DATA FOR PROCESSING:
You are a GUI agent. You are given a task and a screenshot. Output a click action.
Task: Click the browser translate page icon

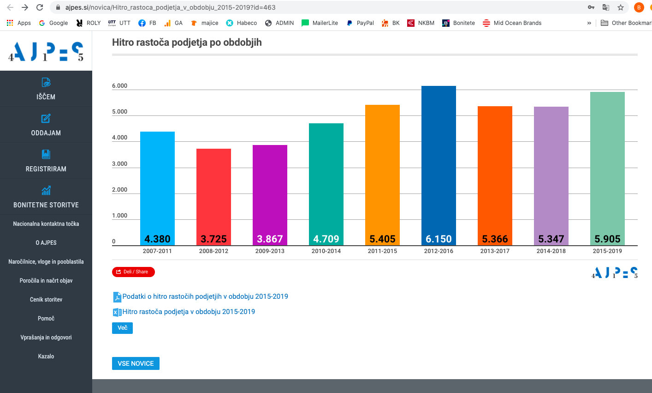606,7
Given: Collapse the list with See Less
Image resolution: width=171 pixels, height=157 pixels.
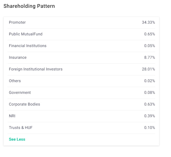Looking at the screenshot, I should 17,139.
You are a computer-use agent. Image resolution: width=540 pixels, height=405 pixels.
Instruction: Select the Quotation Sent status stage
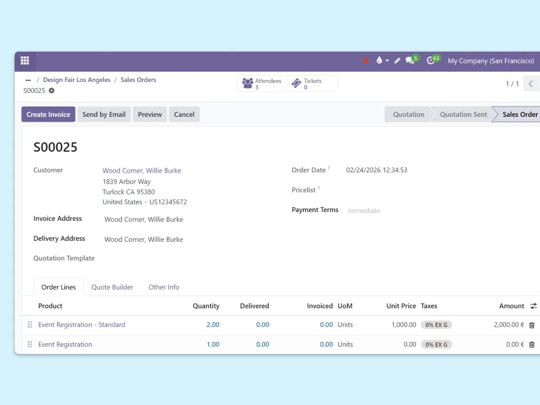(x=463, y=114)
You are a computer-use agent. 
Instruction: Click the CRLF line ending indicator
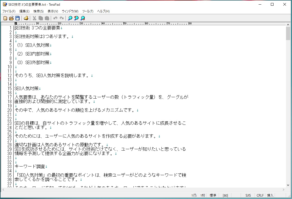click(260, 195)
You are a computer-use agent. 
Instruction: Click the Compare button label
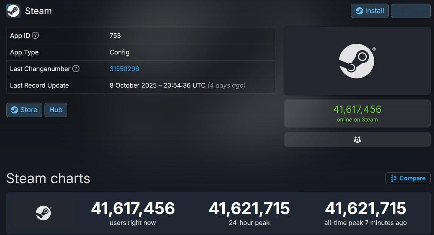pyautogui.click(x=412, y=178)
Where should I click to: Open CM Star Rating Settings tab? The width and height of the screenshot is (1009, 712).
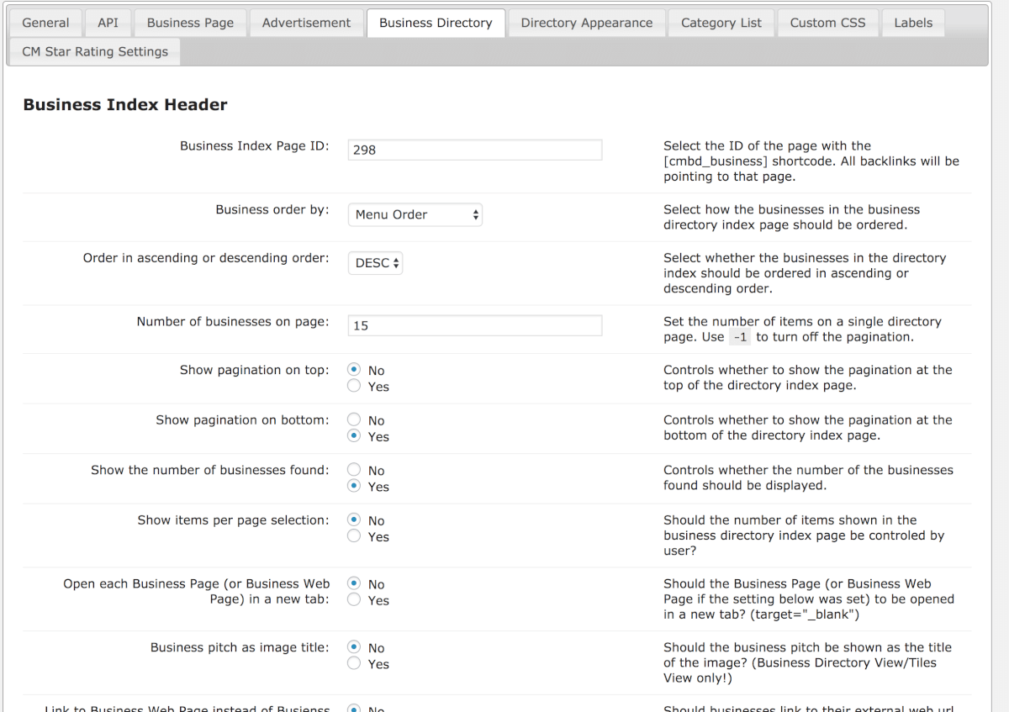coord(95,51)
* * *
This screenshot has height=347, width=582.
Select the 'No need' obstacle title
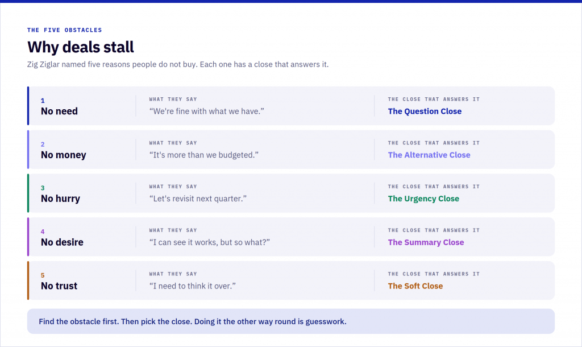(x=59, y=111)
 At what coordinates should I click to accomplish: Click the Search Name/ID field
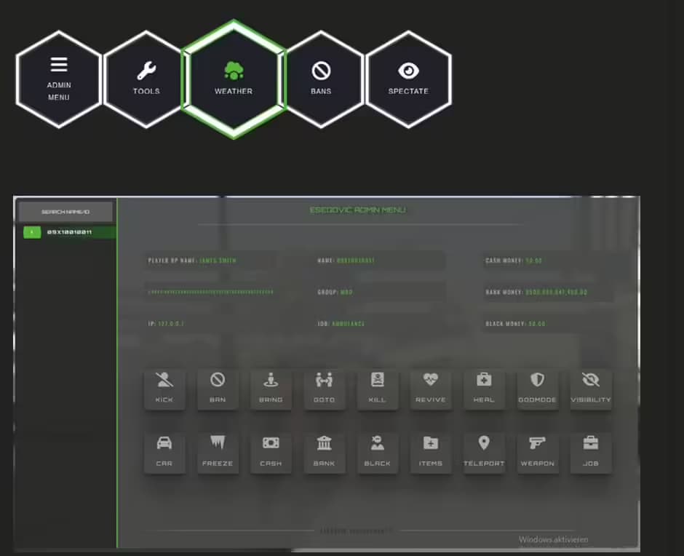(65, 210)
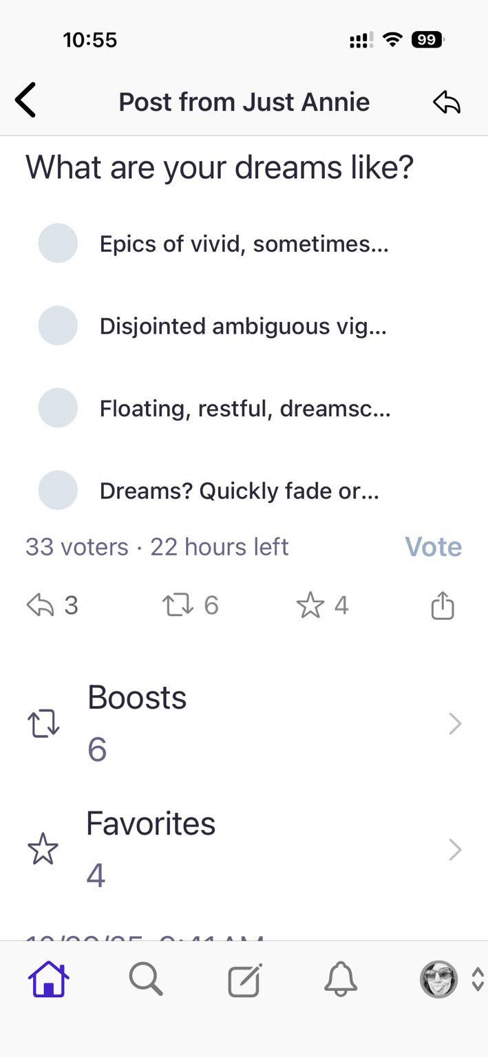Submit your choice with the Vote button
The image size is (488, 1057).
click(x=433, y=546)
---
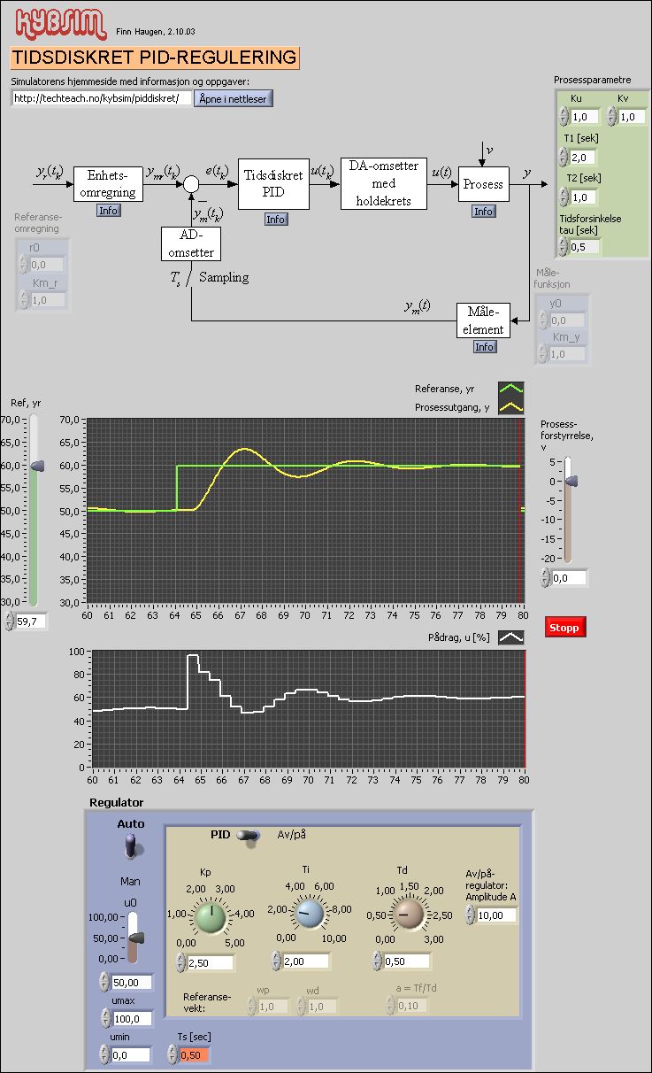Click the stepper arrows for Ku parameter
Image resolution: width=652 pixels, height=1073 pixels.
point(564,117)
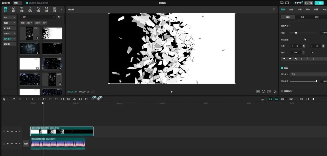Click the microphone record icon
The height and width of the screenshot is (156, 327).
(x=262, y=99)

DIRECTIONS: Report only the number of lines above that contain "agent".

ANSWER BOX: 4